Terratenientes —grandes y chicos; la inmensa mayoría chicos o achicados—, arrendatarios, colonos, aparceros, todos los que tienen algo propio, alguna propiedad privada que defender, se están uniendo contra los que, por colectivismo, llegarían a arruinar a la colectividad. Y a ellas se van uniendo —bueno es que se sepa— labriegos, jornaleros sin propiedad privada alguna que sienten cómo su interés, el de la seguridad de su jornal —que es su propiedad—, está más seguro con el régimen que combate esa escolástica. Habiendo de tenerse en cuenta que ese movimiento es independiente de otras doctrinas de carácter político que busquen apoyarse en él. Ni monarquismo o republicanismo, ni confesionalismo o lo que llaman laicismo tienen que ver, en rigor, con él. Ni es de eso que dicen de derecha ni de izquierda.

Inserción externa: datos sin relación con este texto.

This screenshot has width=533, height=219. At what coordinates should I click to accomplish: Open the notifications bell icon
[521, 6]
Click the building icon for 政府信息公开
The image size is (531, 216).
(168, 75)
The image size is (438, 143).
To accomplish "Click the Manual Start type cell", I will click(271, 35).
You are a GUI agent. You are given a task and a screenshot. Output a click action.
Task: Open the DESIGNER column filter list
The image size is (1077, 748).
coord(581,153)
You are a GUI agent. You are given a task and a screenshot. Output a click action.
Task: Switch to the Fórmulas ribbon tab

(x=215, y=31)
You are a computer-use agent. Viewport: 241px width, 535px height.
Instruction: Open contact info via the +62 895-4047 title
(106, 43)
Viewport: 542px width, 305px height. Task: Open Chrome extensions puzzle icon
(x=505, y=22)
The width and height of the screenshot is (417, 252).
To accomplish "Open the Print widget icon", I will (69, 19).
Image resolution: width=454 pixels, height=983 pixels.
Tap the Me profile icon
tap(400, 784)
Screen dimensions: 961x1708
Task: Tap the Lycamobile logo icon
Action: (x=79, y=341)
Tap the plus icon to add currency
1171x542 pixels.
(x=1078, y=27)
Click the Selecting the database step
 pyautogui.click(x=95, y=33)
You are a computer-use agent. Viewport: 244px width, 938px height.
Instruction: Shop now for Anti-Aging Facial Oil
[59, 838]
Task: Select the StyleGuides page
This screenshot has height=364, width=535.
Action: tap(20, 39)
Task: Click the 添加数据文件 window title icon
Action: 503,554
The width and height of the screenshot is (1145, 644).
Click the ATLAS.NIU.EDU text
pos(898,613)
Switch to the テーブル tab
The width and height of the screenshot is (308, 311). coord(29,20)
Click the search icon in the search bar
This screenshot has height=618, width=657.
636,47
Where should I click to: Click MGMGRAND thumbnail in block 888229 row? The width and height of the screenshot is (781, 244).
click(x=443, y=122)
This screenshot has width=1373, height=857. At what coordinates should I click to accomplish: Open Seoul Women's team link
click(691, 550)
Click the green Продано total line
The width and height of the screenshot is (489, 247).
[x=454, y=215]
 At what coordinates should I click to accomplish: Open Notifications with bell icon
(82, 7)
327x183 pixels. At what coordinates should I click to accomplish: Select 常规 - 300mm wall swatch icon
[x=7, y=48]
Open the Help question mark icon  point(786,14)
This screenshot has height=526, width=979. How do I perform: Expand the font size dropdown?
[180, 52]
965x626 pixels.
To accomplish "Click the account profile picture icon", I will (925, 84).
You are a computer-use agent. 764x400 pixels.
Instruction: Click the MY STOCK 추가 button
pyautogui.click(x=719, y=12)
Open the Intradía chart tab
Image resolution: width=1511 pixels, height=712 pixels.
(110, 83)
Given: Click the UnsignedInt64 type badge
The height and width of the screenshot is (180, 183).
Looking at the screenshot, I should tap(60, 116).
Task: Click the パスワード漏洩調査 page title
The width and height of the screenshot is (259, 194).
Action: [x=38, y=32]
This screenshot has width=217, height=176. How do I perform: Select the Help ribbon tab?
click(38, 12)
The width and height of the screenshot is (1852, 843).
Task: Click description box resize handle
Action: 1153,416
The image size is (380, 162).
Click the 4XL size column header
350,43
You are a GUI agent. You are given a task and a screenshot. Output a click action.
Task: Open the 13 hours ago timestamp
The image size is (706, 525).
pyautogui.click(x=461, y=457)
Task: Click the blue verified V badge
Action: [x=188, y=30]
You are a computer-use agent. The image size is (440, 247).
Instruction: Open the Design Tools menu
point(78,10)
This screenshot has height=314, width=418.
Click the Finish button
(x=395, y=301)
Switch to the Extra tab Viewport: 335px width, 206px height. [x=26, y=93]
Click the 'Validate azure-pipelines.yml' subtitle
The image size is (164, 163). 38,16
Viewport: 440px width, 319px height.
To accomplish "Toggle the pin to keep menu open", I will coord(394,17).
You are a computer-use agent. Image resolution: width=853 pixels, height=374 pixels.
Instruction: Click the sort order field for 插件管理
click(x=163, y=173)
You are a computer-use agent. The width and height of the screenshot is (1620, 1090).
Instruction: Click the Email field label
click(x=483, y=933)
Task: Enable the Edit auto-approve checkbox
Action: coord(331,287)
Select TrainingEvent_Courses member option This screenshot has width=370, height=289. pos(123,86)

Grandísima locura querer asentar con préstamos del Estado a pobres labriegos sin capacidad técnica, desasentando a labradores, grandes y pequeños, que con sus propios recursos mantendrían a esos labriegos mucho mejor que se mantendrán como siervos del Estado.
He aqui el sentido de ese poderoso movimiento agrario nacional que está surgiendo en ambas Castillas y aun fuera de ella. Había un fondo de triste realidad en todo aquello de los latifundios, de los señoríos y de lo que llaman feudalismo los que no saben lo que éste fue, pues no le había de haber. ¡Pero cuánta leyenda sobre ese fondo! Se cargaba a codicia de los señores mucho que era avaricia natural de la tierra. Si se les dejara a los campesinos colectivistas, pronto el campo nacional quedaría convertido en un vasto páramo yermo.
Y todo esto ha venido por querer aplicar el concepto escolástico internacionalista de clase a una economía agraria que en rigor no lo tolera. Los siervos de la gleba de Estado serían los peores siervos.
Baste por hoy con estas consideraciones acerca del movimiento de defensa de la riqueza nacional —¡bien menguada!— que las redivivas Comunidades representan.